I’m with you, Cabbage, but I think you can adequately visualize the infinte line by using the string experiment I described earlier.

34

Achernar, I also have a 60" straight edge which I will afix to my T-square which will hopefully yield more accurate results. I will also use the adjustable tri-angle to check ‘out-of-squareness’ (so to speak) if it exists at all. However, I am in Monterey, CA and there might be fog tonight. Regardless, I will check in asap.
Cabbage, I understand what you are saying and being an artist I am aware those types of opticle illusions. It makes sense. But I still have my first field experiment in my head.
As Bugs Bunny would say, " I’ll take another wack at it."
But this time I will be as diligent as possible.
I’ll check in soon…
Steve

35

Lotsa good answers here…just different ways of looking at the same phenomenon. Personally, I like Chronos answer…as well as some others.
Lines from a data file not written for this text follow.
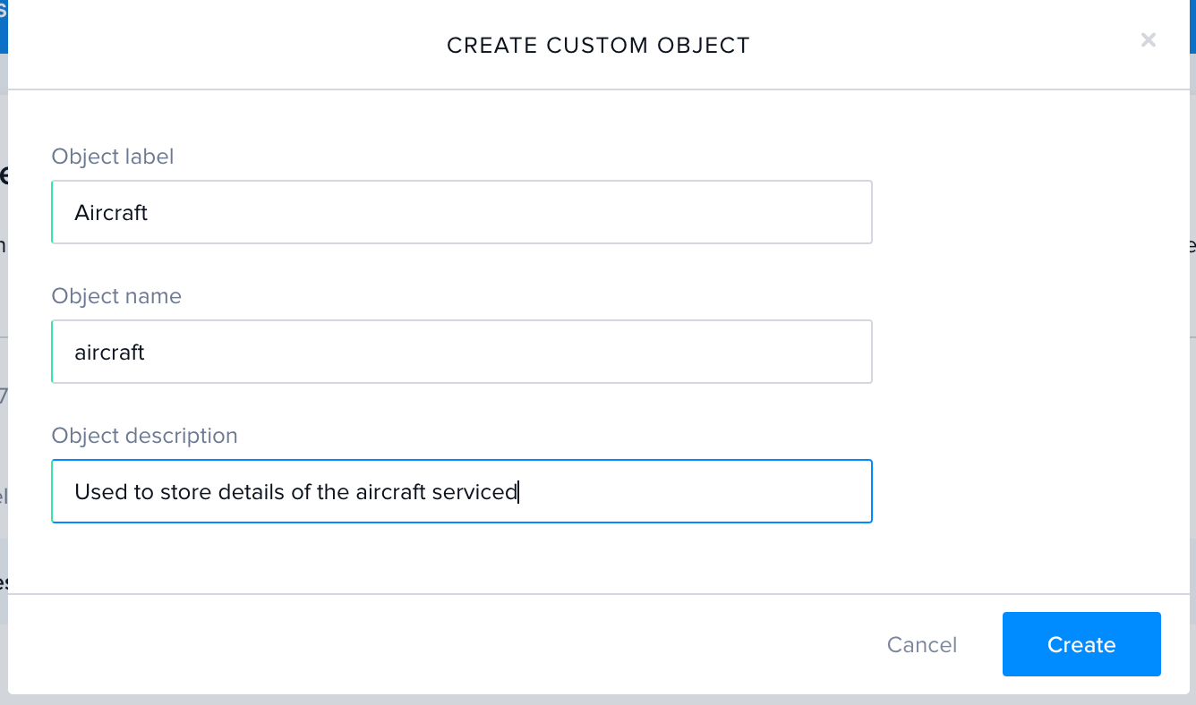1196x705 pixels.
Task: Click the CREATE CUSTOM OBJECT dialog title
Action: click(x=598, y=45)

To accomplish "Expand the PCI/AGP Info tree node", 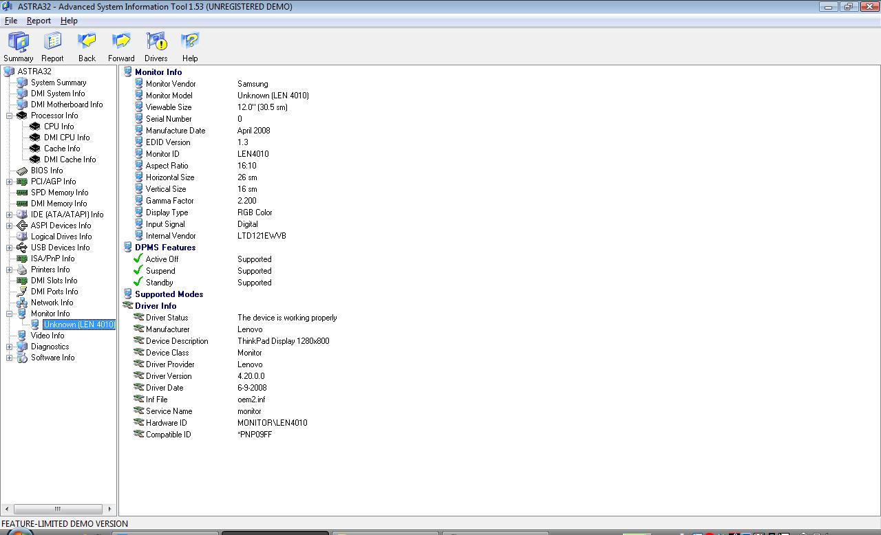I will (10, 182).
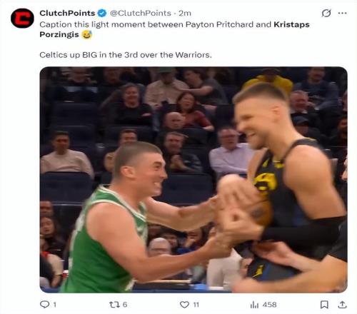Open the Grok explain post icon
The width and height of the screenshot is (357, 314).
tap(326, 13)
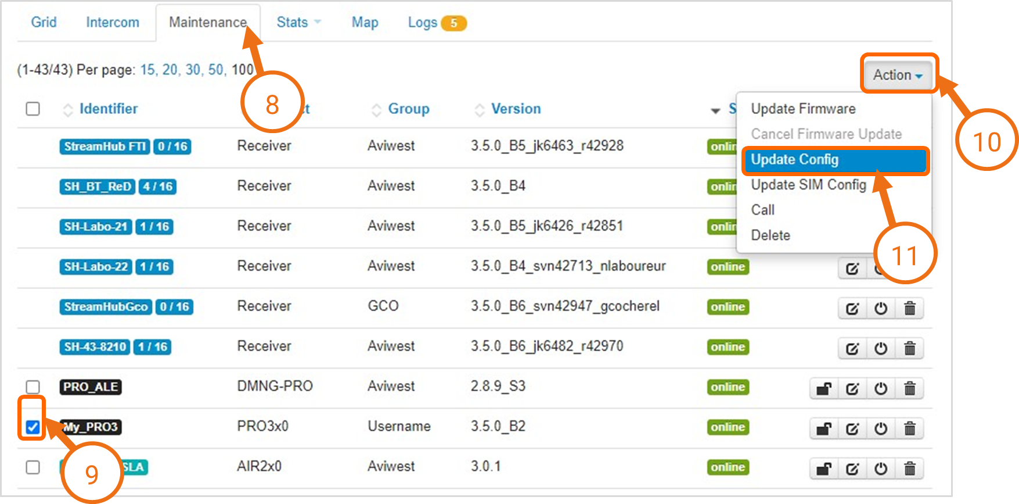Click the power icon for My_PRO3 row
The width and height of the screenshot is (1019, 504).
(x=881, y=429)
Maybe this will help, if I can make sense.

Go to Your Sky, and lets go back in time.

  1. For “date and time”, select Universal Time and type in "2001/07/27 22:00

  2. For “Observing Site”, type in 32° North Latitude and 96° West Longitude.
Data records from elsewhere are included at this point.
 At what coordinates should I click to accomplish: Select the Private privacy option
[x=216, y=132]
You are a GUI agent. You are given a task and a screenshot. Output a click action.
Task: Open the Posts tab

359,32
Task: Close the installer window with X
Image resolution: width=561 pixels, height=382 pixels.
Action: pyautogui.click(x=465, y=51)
  3. For “Display Options”, select Ecliptic and Equator, Moon and Planets, and Show Stars Brighter Than Magnitude 0.0.

That’s all you need, so click on “Update”.
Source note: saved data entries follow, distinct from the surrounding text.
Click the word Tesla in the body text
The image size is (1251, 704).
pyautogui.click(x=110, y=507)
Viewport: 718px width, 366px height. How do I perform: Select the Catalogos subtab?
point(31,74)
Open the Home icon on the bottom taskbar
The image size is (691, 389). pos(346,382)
The star map you should get will show the sky as it was on July 27 at 1700. The red arc is the ecliptic and the white arc is the celestial equator. You can spot the Sun and Moon as well as some of the planets. Note that the bisection of the Moon’s terminator won’t intersect the Sun…it will fall below it. (south of it) That’s because if you project a straight line on the inside (or outside) of a 3 dimensional sphere, it will appear as the arc of a circle, and that’s why the straight edge experiment won’t work. Note, though, if you follow the ecliptic from the moon to the Sun, they will intersect.

I hope that makes sense. :slight_smile:

00

36

That’s a neat program, 00 Buckshot, but I don’t think it’ll help with this problem. The image of the moon they use, though it does show the phases, does not show the direction correctly. The light side always faces directly right or left. For an extreme example of the moon not pointing toward the sun in this program, check out JD 2452169.17375 at 47°N, 7°E.

Now, even if it did reproduce it faithfully, it wouldn’t help. There’s a difference between drawing a line on your flat computer screen and holding up a straight edge to the sky. The first one is not a projection of a straight line on the sphere; if that were the case, the equator and the ecliptic, which are straight lines projected on the sphere, would appear straight in the Your Sky program, which they don’t.

37

I believe that your problem can be solved by realizing that the Moon’s orbital plane is at a considerable angle to the ecliptic plane. Thus tha angle that you expected can be seen only twice a year, at the times that the Moon is at the point in its orbit where it crosses the ecliptic. Interesting that visualizing this takes some conceptual gymnastics, as many of you have been experiencing.
George

38

Oh my, is it First Quarter already? No? Well then what the heck. :slight_smile:

George, you’re right that the Moon’s orbital plane is not the same as the ecliptic. But the inclination angle is only five degrees. I believe that the phenomenon we have on our hands here is more than five degrees—otherwise we wouldn’t notice it. This inclination, I believe, does not contribute to the phenomenon at all, and even if the inclination were 0deg;, 45°, or 85° we would still see the same thing happening, even though the moon would be in a different position in the sky. Also, you state that the angle you expect will occur only twice a year. However, I contend that a waxing gibbous Moon will never, ever, ever, point down at sunset.

39

I’m a big fan of sky phenomena and I have to confess that I have never seen the angle of the Moon to the Sun to be anything other than perpendicular. I guess I just have good vision.